• DATASET CONTENT
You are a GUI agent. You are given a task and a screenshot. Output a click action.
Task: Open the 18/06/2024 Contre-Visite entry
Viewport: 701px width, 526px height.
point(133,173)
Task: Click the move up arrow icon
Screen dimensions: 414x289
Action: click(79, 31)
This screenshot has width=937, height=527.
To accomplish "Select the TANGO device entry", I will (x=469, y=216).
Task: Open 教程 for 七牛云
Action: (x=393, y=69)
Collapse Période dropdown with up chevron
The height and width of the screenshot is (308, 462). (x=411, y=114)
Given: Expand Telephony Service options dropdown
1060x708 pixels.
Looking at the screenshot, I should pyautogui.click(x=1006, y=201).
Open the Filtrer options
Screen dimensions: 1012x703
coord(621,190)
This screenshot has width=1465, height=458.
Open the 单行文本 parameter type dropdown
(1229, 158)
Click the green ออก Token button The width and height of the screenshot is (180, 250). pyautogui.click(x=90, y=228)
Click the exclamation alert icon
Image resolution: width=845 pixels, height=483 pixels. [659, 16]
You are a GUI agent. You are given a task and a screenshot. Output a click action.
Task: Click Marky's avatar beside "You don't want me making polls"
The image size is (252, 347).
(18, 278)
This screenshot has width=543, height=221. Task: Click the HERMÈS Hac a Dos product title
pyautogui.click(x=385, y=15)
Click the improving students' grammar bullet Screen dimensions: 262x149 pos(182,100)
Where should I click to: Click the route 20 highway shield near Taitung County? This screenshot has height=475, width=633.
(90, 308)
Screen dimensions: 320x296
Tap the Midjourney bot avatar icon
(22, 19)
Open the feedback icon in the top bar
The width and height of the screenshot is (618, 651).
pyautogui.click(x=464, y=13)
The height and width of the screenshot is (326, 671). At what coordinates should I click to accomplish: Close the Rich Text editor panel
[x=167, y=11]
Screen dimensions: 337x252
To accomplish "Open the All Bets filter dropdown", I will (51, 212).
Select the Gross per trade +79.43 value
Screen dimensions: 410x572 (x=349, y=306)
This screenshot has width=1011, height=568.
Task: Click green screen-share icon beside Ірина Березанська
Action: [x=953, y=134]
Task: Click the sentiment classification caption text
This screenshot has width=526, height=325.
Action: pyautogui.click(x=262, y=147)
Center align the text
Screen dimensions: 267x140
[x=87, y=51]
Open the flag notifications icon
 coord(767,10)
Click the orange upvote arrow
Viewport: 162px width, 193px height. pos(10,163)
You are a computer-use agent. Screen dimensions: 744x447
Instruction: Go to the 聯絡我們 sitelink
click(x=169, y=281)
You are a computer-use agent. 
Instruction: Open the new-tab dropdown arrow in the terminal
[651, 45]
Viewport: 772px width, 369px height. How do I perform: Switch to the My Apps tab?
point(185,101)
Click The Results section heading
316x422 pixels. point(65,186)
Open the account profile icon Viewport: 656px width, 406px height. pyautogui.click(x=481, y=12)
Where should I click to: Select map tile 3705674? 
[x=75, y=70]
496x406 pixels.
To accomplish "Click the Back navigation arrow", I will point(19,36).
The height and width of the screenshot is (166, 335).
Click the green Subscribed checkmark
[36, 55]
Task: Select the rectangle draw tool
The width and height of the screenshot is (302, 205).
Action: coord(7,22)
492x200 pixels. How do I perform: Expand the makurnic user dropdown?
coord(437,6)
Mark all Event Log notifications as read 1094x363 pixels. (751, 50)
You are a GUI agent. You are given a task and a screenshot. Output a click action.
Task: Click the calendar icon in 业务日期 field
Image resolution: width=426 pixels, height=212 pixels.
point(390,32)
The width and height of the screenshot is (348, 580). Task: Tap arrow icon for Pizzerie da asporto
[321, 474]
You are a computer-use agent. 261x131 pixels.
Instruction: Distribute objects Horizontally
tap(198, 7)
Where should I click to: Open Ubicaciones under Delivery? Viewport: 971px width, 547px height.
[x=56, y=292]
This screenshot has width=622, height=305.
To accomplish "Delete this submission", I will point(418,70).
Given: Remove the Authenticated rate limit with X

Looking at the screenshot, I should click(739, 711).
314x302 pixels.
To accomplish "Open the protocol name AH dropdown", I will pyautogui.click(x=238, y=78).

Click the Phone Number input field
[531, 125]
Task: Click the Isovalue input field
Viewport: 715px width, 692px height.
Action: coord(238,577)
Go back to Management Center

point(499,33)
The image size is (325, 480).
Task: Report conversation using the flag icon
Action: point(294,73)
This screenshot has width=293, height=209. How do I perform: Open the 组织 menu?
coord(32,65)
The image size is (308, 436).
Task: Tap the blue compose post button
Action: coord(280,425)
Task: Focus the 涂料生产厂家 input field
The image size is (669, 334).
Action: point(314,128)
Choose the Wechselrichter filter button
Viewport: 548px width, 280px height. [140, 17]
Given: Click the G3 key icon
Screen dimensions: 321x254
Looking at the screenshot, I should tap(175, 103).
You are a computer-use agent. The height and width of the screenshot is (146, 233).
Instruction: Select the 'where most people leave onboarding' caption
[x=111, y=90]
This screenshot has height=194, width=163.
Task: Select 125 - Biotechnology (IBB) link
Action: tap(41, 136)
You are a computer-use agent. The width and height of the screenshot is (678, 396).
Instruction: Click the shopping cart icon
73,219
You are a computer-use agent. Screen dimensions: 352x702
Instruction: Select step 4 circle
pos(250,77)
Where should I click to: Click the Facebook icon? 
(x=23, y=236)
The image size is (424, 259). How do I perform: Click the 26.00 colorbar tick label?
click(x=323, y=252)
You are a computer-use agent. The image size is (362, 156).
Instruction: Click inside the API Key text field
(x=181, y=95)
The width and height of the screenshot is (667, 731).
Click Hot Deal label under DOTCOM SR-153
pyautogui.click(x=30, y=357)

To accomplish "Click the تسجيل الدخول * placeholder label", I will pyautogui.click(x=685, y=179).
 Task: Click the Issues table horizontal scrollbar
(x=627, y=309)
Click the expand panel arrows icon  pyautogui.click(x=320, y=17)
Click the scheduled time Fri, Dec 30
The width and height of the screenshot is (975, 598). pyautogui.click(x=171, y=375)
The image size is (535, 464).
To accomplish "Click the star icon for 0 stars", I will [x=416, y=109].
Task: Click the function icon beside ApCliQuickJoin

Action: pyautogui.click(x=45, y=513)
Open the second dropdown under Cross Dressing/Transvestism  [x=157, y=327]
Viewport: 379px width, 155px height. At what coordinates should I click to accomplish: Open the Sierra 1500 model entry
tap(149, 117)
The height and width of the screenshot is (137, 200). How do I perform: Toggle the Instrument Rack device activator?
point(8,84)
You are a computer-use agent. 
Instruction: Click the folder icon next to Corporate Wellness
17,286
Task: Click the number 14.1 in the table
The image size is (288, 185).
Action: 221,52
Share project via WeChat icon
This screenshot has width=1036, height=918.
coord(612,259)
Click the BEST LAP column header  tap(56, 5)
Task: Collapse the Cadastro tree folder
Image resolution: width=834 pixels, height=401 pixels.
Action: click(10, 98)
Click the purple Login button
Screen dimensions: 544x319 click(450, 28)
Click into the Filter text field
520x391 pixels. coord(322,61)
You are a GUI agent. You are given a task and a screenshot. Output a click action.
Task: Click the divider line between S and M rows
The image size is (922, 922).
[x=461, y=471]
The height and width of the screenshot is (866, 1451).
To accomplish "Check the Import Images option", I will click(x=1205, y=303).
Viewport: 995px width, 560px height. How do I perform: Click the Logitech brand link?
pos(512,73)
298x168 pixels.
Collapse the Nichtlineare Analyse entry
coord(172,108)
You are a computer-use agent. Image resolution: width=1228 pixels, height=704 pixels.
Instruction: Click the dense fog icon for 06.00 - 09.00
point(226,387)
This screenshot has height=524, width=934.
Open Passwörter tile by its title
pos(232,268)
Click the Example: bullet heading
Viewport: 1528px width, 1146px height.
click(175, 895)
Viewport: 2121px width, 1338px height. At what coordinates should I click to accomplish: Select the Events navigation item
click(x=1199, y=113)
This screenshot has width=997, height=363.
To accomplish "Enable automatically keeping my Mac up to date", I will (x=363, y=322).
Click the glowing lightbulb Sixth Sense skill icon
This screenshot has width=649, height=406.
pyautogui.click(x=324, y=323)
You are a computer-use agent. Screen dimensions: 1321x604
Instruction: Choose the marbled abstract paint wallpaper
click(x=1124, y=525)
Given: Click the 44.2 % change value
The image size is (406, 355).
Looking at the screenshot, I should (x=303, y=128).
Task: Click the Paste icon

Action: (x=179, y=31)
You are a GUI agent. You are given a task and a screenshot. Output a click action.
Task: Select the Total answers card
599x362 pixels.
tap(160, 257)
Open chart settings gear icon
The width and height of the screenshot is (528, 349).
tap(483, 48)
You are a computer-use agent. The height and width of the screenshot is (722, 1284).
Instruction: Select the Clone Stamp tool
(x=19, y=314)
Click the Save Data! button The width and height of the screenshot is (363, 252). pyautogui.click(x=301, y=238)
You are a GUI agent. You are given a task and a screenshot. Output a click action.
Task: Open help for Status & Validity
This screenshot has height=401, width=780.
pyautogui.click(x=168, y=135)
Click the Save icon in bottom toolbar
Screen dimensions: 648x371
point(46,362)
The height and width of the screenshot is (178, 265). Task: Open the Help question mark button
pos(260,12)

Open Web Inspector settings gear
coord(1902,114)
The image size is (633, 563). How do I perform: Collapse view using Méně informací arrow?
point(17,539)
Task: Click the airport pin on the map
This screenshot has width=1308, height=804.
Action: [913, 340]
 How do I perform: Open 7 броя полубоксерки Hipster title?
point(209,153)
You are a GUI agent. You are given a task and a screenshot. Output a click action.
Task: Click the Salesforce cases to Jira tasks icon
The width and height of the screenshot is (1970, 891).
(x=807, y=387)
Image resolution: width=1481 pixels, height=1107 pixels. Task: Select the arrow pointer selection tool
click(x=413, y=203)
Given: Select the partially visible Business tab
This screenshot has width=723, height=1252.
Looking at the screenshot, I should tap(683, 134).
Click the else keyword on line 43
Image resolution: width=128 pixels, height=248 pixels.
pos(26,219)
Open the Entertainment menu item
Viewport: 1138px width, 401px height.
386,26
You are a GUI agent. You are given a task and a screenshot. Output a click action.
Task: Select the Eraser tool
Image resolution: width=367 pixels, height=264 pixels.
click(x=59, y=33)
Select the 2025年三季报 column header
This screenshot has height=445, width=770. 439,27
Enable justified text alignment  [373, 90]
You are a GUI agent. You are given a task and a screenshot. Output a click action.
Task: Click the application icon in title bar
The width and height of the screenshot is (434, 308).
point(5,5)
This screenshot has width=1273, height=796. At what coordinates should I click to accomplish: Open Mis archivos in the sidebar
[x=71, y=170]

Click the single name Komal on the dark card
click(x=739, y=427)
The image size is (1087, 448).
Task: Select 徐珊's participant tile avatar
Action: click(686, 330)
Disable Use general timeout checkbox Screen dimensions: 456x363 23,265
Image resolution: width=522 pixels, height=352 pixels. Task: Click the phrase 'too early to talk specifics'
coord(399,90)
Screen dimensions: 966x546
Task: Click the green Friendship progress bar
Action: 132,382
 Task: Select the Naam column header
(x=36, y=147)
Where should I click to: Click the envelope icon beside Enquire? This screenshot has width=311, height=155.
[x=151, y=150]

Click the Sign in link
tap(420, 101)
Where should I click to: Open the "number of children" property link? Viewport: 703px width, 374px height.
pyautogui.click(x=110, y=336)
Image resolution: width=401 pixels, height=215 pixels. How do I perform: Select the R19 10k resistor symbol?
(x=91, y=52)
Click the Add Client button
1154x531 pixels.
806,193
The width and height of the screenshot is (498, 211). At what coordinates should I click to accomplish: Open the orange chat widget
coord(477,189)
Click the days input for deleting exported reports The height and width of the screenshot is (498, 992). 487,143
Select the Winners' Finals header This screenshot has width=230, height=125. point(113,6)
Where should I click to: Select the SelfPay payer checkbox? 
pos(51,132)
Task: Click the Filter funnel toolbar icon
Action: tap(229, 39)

• WORK TASK
Repeat the entries above exactly, beginning at their first line and ending with the line that contains "Task: Click the sentiment", with nothing added.

• OUTPUT OF THE EXERCISE
You are a GUI agent. You are given a task and a screenshot. Output a click action.
Task: Open the 18/06/2024 Contre-Visite entry
Viewport: 701px width, 526px height.
point(133,173)
Task: Click the move up arrow icon
Screen dimensions: 414x289
Action: click(79, 31)
This screenshot has width=937, height=527.
To accomplish "Select the TANGO device entry", I will (x=469, y=216).
Task: Open 教程 for 七牛云
Action: (x=393, y=69)
Collapse Période dropdown with up chevron
The height and width of the screenshot is (308, 462). (x=411, y=114)
Given: Expand Telephony Service options dropdown
1060x708 pixels.
Looking at the screenshot, I should pyautogui.click(x=1006, y=201).
Open the Filtrer options
Screen dimensions: 1012x703
coord(621,190)
This screenshot has width=1465, height=458.
Open the 单行文本 parameter type dropdown
(1229, 158)
Click the green ออก Token button The width and height of the screenshot is (180, 250). pyautogui.click(x=90, y=228)
Click the exclamation alert icon
Image resolution: width=845 pixels, height=483 pixels. [659, 16]
You are a GUI agent. You are given a task and a screenshot. Output a click action.
Task: Click Marky's avatar beside "You don't want me making polls"
The image size is (252, 347).
(18, 278)
This screenshot has width=543, height=221. Task: Click the HERMÈS Hac a Dos product title
pyautogui.click(x=385, y=15)
Click the improving students' grammar bullet Screen dimensions: 262x149 pos(182,100)
Where should I click to: Click the route 20 highway shield near Taitung County? This screenshot has height=475, width=633.
(90, 308)
Screen dimensions: 320x296
Tap the Midjourney bot avatar icon
(22, 19)
Open the feedback icon in the top bar
The width and height of the screenshot is (618, 651).
pyautogui.click(x=464, y=13)
The height and width of the screenshot is (326, 671). At what coordinates should I click to accomplish: Close the Rich Text editor panel
[x=167, y=11]
Screen dimensions: 337x252
To accomplish "Open the All Bets filter dropdown", I will (51, 212).
Select the Gross per trade +79.43 value
Screen dimensions: 410x572 (x=349, y=306)
This screenshot has width=1011, height=568.
Task: Click green screen-share icon beside Ірина Березанська
Action: [x=953, y=134]
Task: Click the sentiment classification caption text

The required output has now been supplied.